Friday, July 31, 2015

Sometimes I get it right

"...if you drink much from a bottle marked 'poison,' it is almost certain to disagree with you, sooner or later."
- Lewis Carroll,Alice's Adventures in Wonderland


For a variety of reasons, I've been feeling sorry for myself lately. When it seems all you do is swim against the current or push against the crowd, you get...tired.

Then I graded Physical Science in the News blogs for one of my online courses.  The assignment was to find an article about fiber optics and then blog about it.  As I read their blogs, I came across this comment from a student:
I never would have understood why this was important if I hadn't taken this course.
The article in question was about fiber optic cables for high speed Internet access for a local community that lacked such service. It was from a local source, so it was a story the student probably would have come across even without the assignment. But because of this assignment, the student now realized that there is a connection between what is learned in class and what goes on in the real world. Isn't that what we all want to have happen?

You know, some times I really do know what I'm doing. I need to remember that more often.

Monday, July 27, 2015

Storify - a Tool to Organize Even My Stream of Consciousness

“How puzzling all these changes are! I'm never sure what I'm going to be, from one minute to another.” 
― Lewis Carroll, Alice's Adventures in Wonderland

I just found my new best friend, Storify!

Storify is a way to aggregate multiple social media sources into one stream.  I had seen other people publish from Storify to Twitter and such, but I hadn't tried it myself.  Then as I was checking my twitter feed, I came across the best explanation of the inflation after the big bang I had ever heard.  This was something my students struggle with, and I wanted to preserve the stream of tweets to share with them in my astronomy course.

Storify was very easy to use! I logged into it with my Twitter log in, create a new Storify, searched twitter for the person whose tweets I wanted to save, and then just started to drag and drop them into the stream.

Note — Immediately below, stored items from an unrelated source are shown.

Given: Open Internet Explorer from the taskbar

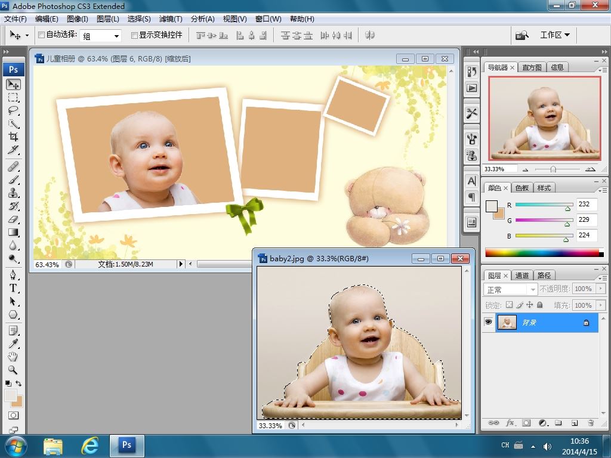Looking at the screenshot, I should (x=90, y=445).
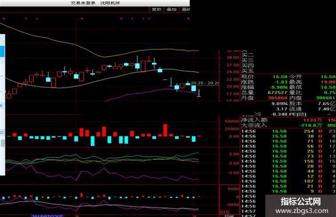Click the rightmost purple marker above chart
The width and height of the screenshot is (336, 217).
[188, 19]
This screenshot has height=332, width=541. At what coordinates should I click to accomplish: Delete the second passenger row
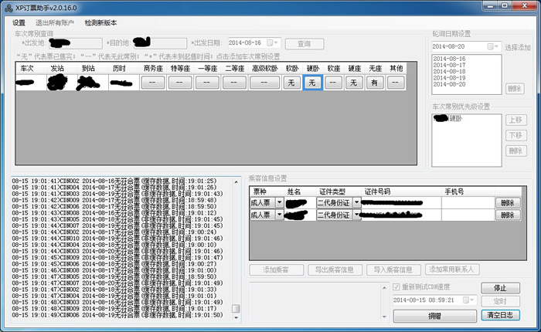coord(506,215)
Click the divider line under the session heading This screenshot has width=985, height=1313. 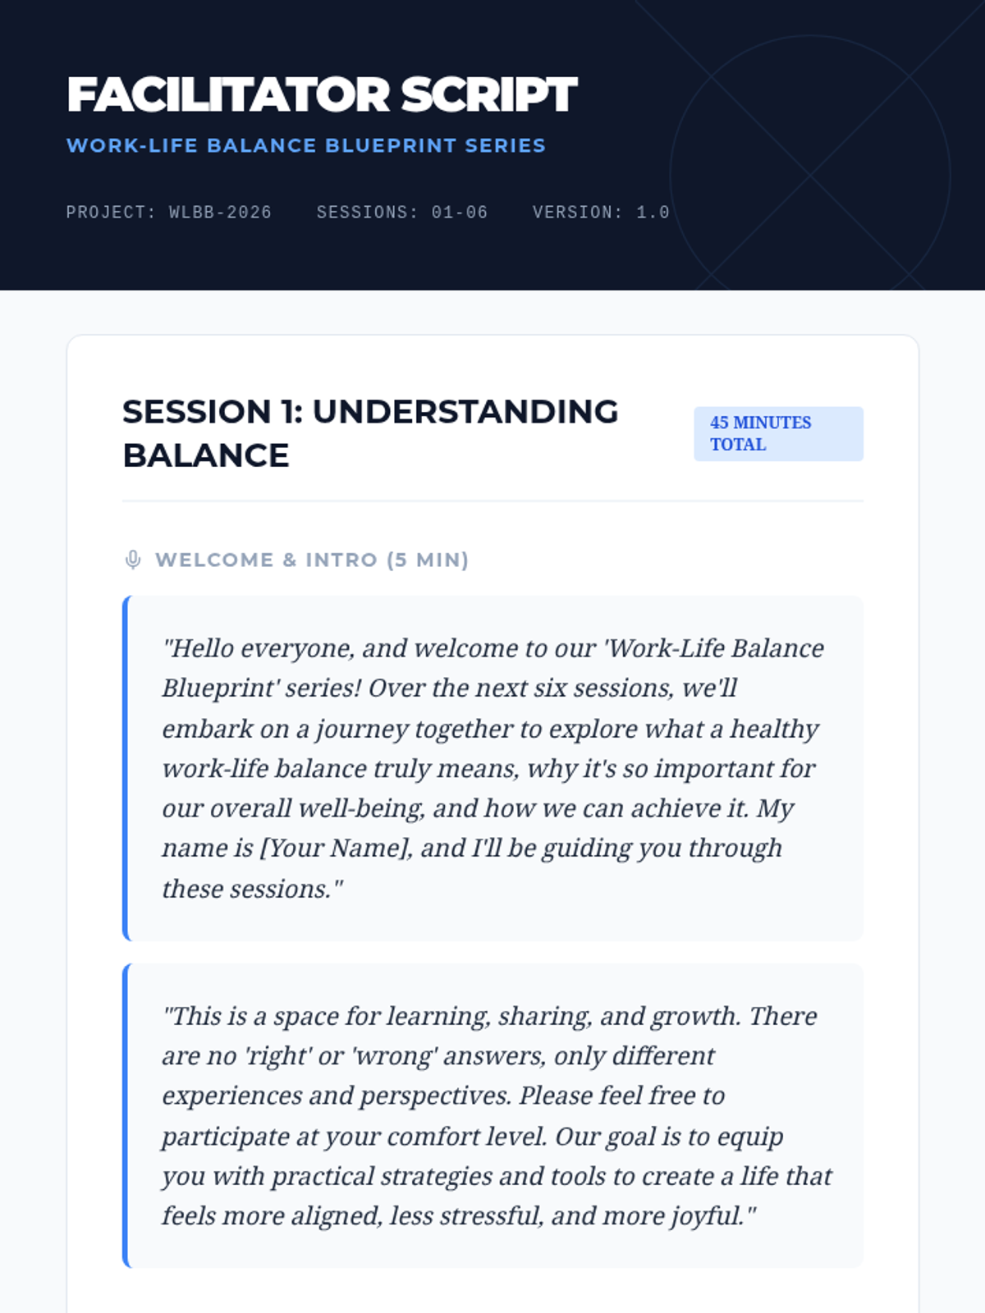tap(493, 501)
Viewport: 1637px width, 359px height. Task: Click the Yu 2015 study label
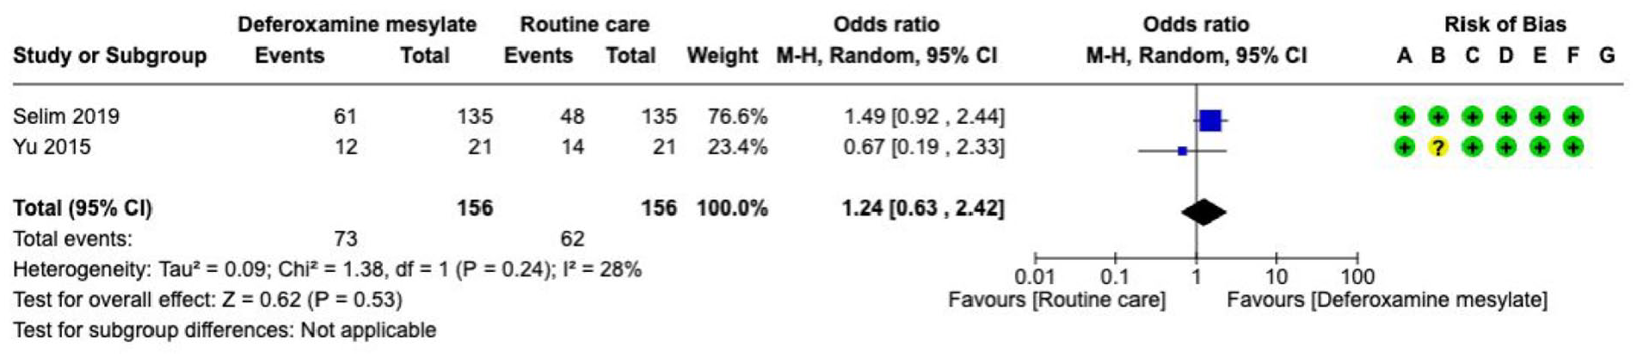[52, 147]
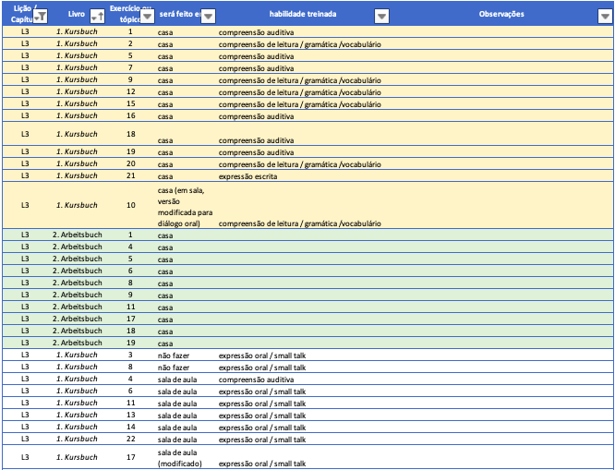Open the 'será feito em' filter dropdown
The height and width of the screenshot is (470, 615).
coord(208,17)
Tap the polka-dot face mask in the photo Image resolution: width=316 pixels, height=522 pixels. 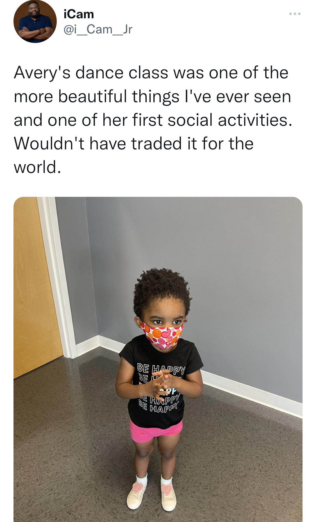tap(163, 336)
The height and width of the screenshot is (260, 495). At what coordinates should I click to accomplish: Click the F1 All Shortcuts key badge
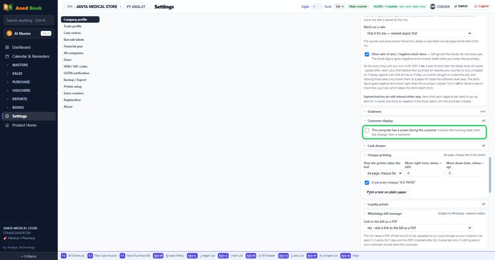(x=63, y=255)
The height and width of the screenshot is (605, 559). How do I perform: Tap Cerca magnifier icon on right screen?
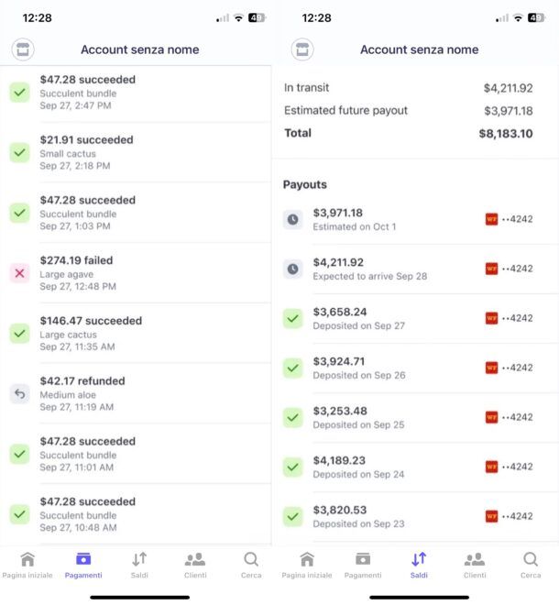pyautogui.click(x=531, y=559)
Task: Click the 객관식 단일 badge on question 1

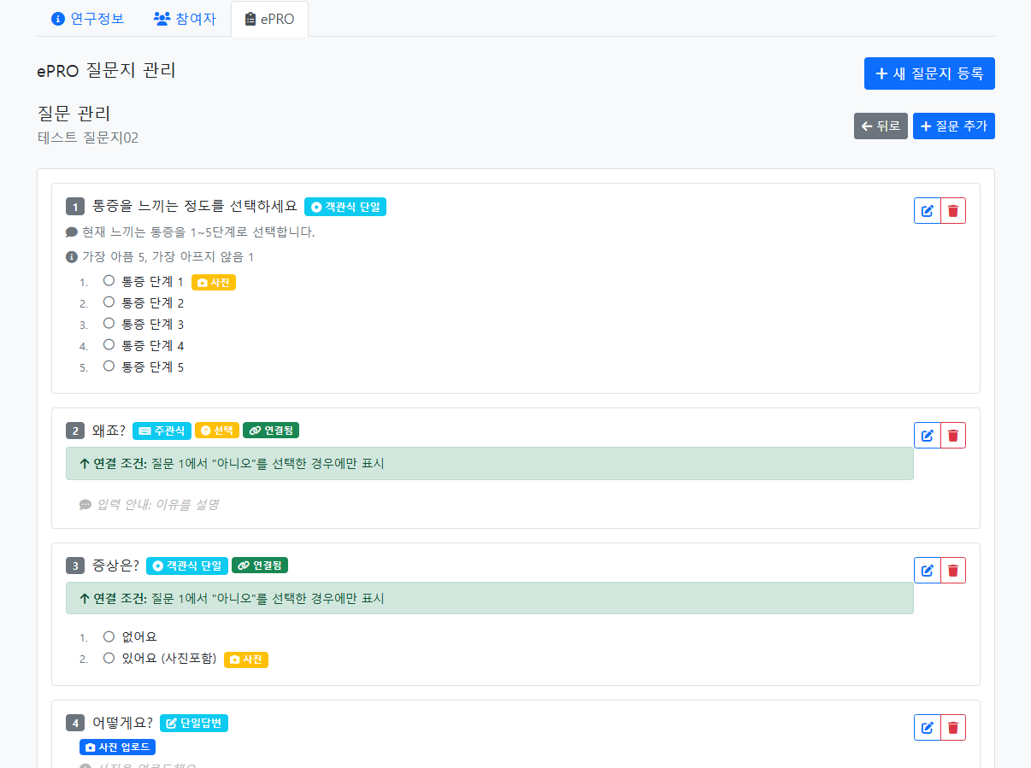Action: point(345,206)
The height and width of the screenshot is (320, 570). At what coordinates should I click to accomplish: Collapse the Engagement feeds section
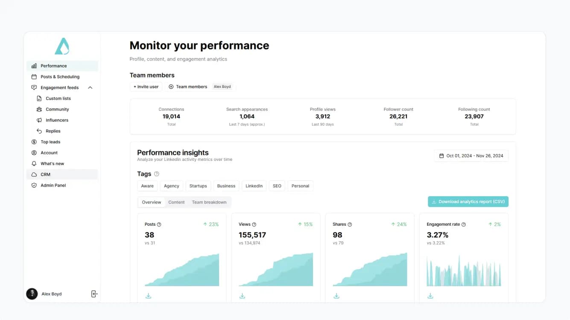90,88
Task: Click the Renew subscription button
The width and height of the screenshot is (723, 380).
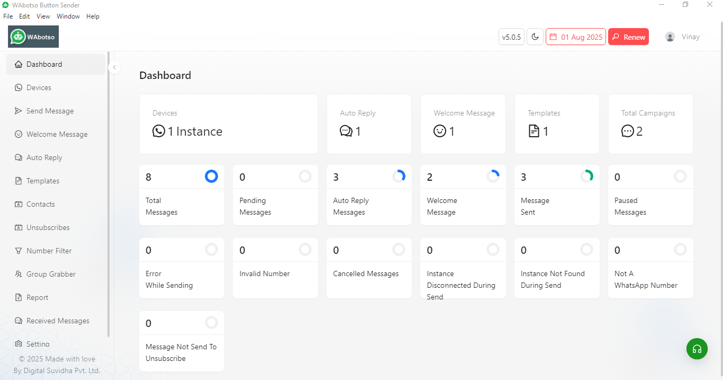Action: (628, 37)
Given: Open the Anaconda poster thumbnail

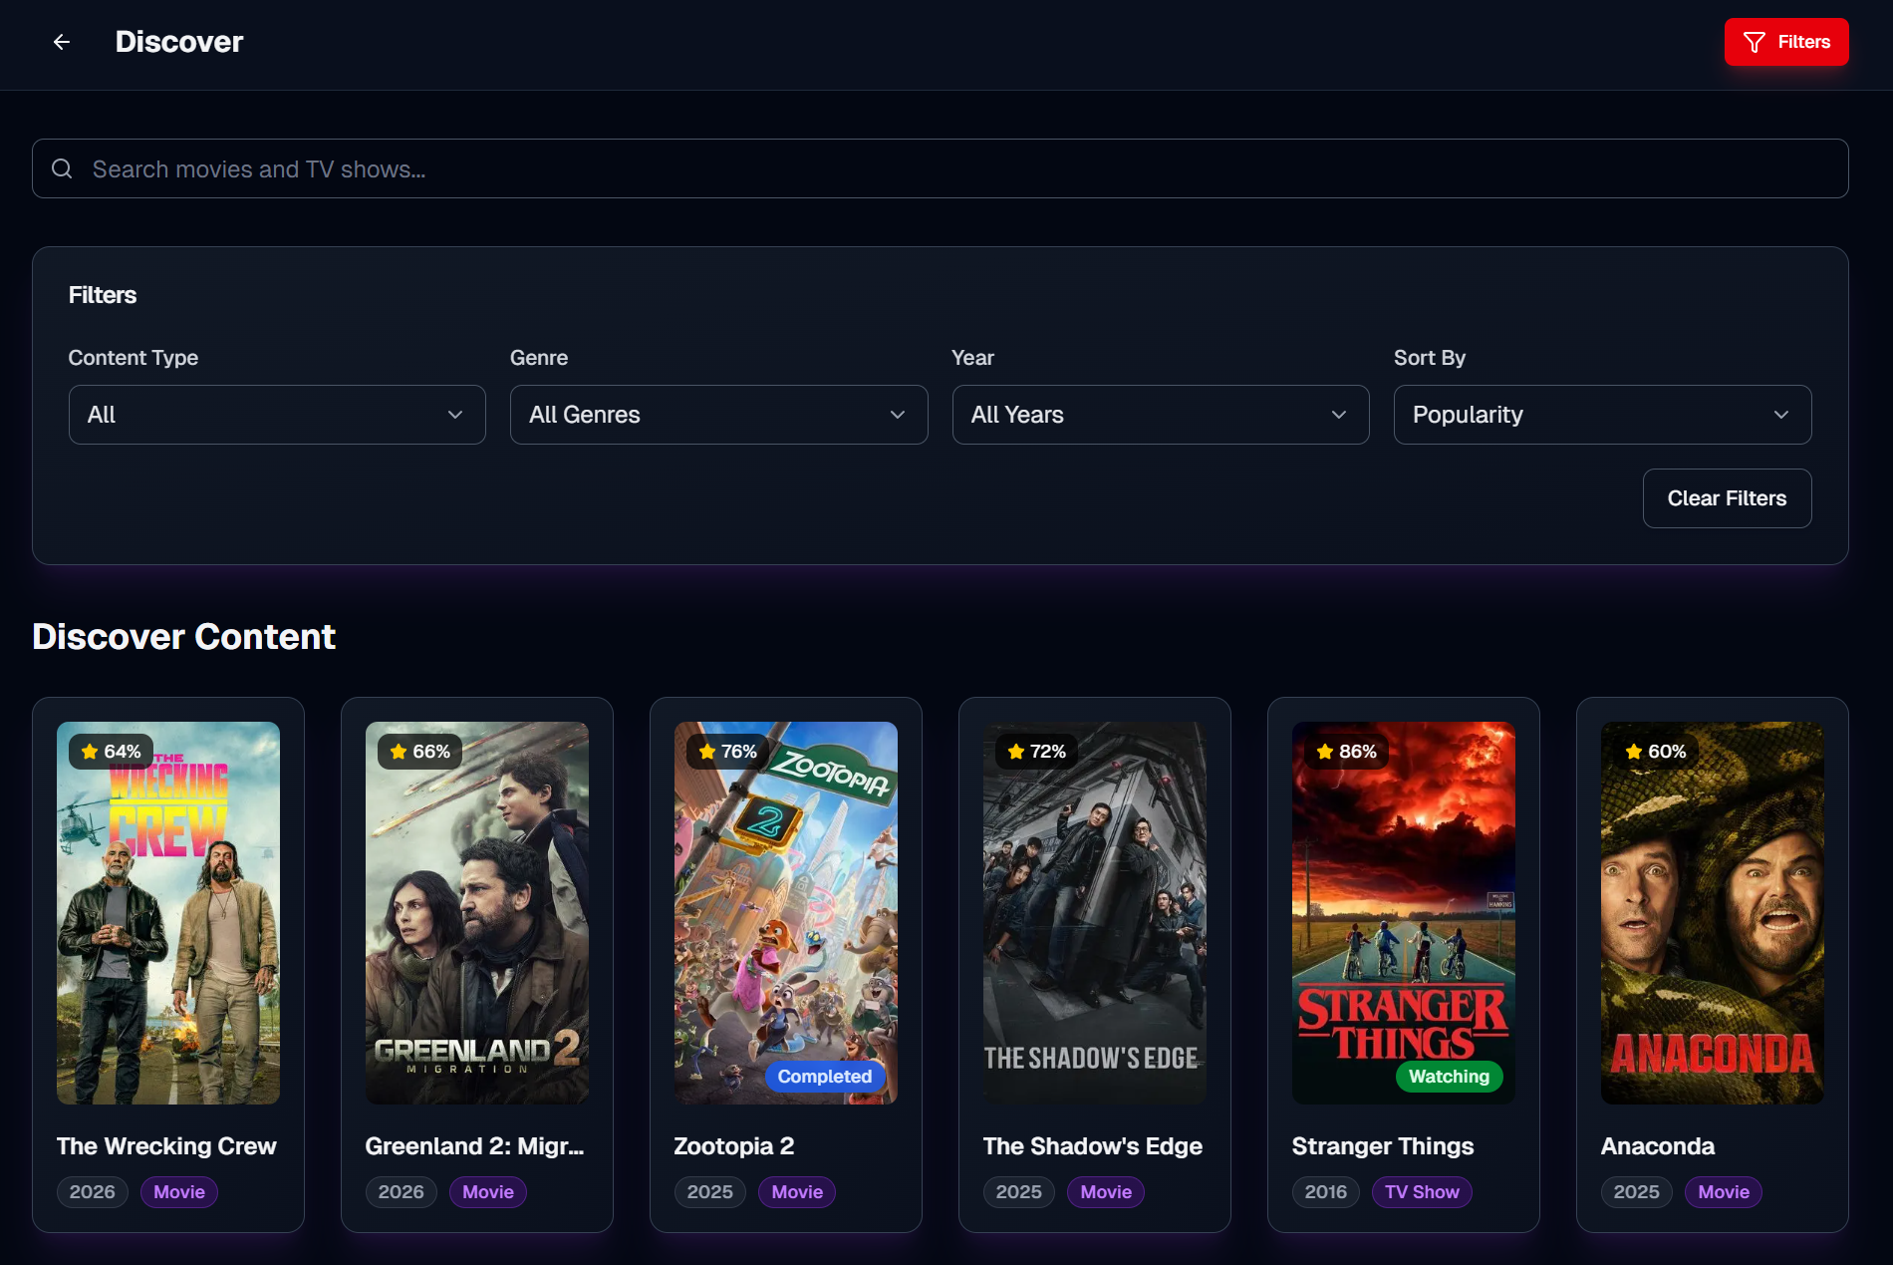Looking at the screenshot, I should pyautogui.click(x=1712, y=912).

This is what I came up with: CMB, the Big Bang, and Inflation

Turns out google has an extension to help you Storify, so I've installed that as well.  I'm going to try storifying some of the social media posts about Pluto next.

But first, back to grading astronomy and physics blogs...

Sunday, July 26, 2015

My Next Big Crazy Idea - Ditching the Textbook

"And what is the use of a book," thought Alice, "without pictures or conversation?"
- Lewis Carroll, Alice's Adventures in Wonderland


Where do I go from here?  How do I use my experience in the rabbit hole to provide better learning experiences for my students?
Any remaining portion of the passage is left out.